If, on the other hand, he feels he has absolutely no chance of succeeding with anyone in Blue other than the 14 players he trusts the most in the Premier League, then he needs to change what they are doing. Chelsea need new tactics and new formations. If he does not want to change from the 4-3-3, he can direct one winger to invert while the other stays wide. This will prevent the scenario we saw many times against Arsenal where the full-back was dribbling the ball with the same-side winger 10 yards in front of him – an unproductive opinion that feeds into the repetitive U-shaped passing circuits. The inverted winger will also open up new spaces when overlaid on the asymmetric full-backs, particularly given Marcos Alonso’s tendency to go towards the box.

Likewise, if those 14 players are the only key to success, then he needs to use them in their best positions. This means N’Golo Kante as defensive midfielder and Eden Hazard as No. 10. It also means understanding their capabilities and limitations. Not that any team should play 100% zonal marking, but certainly not this Chelsea team. When Laurent Koscielny shouldered in Arsenal’s second goal, five Chelsea players were within arms’ reach but none marked the Frenchman. If only that was an unusual occurrence this season.

We could go on with different permutations of what could change around a few things that stay the same.

The last two months have shown that the full bag of Sarri-isms are neither necessary nor sufficient for victory. Three of Chelsea’s last four goals have come from the edges of Sarri’s ideal state: two crosses from Callum Hudson-Odoi to Alvaro Morata against Nottingham Forest, and David Luiz’s Route One pass to Pedro against Newcastle.

If Maurizio Sarri insists on a mechanical application of his system he must decide what parts of that system are essential. Of course, to determine what is essential he might also have to decide if the system or the outcome is the end goal.

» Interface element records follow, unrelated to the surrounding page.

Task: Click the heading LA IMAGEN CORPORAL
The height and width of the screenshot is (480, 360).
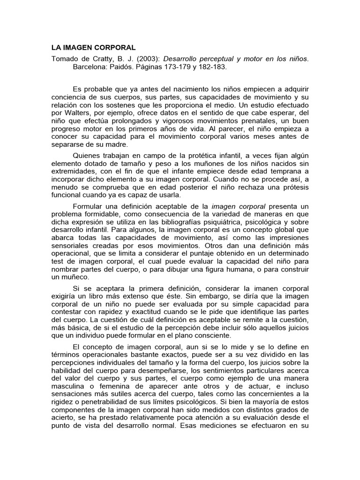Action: click(x=93, y=48)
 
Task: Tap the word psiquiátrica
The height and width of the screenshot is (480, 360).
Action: click(x=219, y=223)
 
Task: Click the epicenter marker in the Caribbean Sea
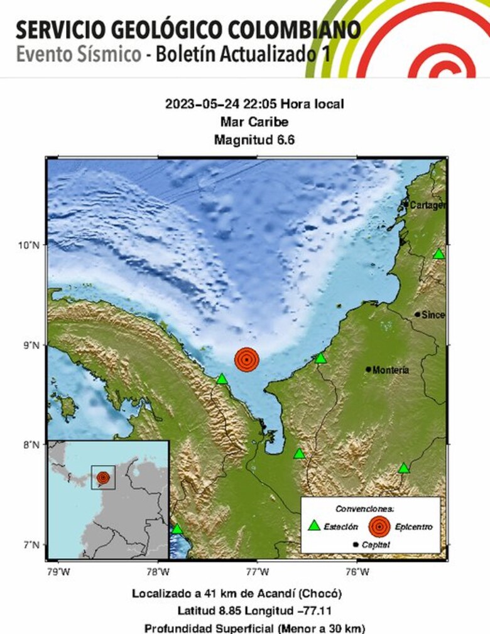[x=247, y=359]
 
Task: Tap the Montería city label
[x=391, y=370]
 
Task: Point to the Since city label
[x=433, y=314]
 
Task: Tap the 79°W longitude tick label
[x=58, y=571]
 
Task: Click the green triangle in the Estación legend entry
[x=314, y=525]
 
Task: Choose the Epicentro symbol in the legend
[x=378, y=526]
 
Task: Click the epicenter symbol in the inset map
[x=103, y=478]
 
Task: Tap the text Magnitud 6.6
[x=254, y=140]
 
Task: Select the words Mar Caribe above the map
[x=254, y=122]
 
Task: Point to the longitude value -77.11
[x=317, y=611]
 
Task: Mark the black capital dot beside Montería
[x=368, y=369]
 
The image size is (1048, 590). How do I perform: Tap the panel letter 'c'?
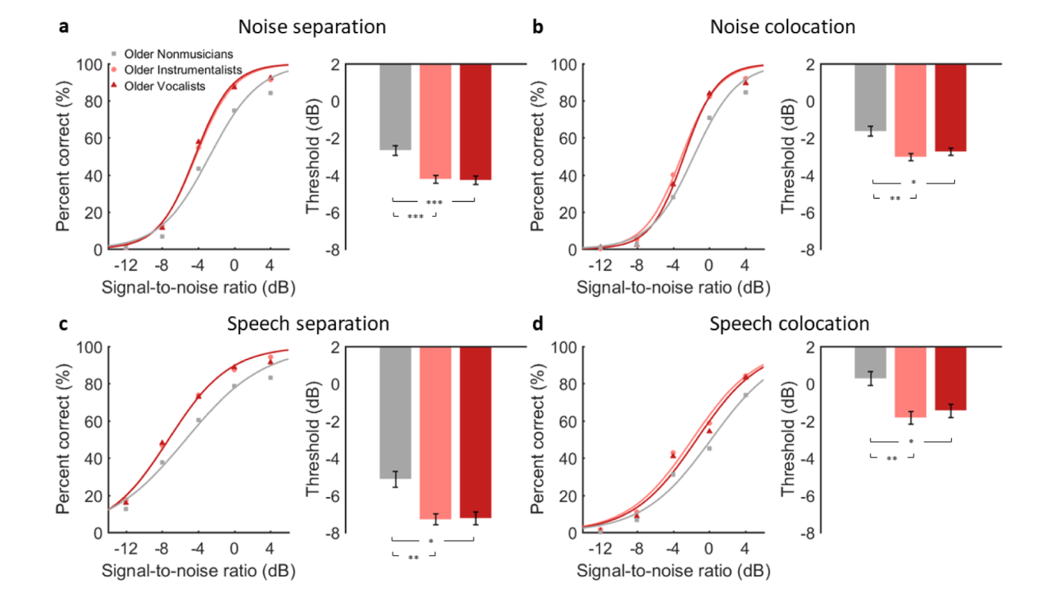coord(63,324)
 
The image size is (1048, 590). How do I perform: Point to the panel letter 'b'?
coord(538,27)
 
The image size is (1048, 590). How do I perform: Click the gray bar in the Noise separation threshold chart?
coord(395,106)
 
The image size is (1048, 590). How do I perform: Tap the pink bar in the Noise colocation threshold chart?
coord(911,110)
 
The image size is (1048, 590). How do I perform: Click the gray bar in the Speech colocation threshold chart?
coord(870,362)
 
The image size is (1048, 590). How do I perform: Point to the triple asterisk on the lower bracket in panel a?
coord(414,217)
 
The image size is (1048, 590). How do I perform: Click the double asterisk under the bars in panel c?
coord(413,558)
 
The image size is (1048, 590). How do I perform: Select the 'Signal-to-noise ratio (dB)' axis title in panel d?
coord(673,570)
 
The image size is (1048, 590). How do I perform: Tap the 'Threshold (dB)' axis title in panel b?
coord(787,156)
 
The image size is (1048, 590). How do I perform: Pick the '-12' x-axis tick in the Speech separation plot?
coord(125,548)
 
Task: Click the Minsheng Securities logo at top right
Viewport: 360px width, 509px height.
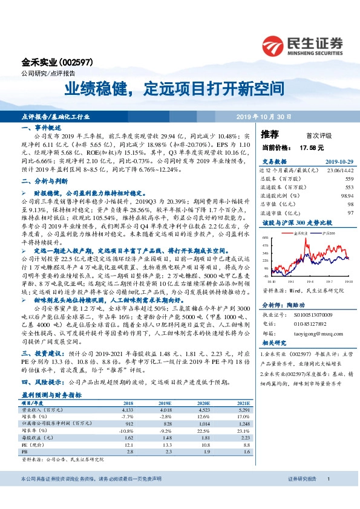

Already granted more transfers from the board and more cultish devotion from a subset of fans than any previous Chelsea coach he apparently thinks he can have it all. He is Veruca Salt on two packs a day. But Chelsea’s performance against Arsenal was enough that the only people still defending him are the ones packing their bags for Sarritown, Guyana. His bosses, if they haven’t already, will quickly perform the trade-off analyses their former banker will not.

Jose Mourinho reminds fans and managers why we're all together. dark. Next

Not everything is working at Chelsea right now. Some of it could, but only at the expense of others. If Maurizio Sarri is unable to make those judgments and act upon the rest, he will be left with nothing.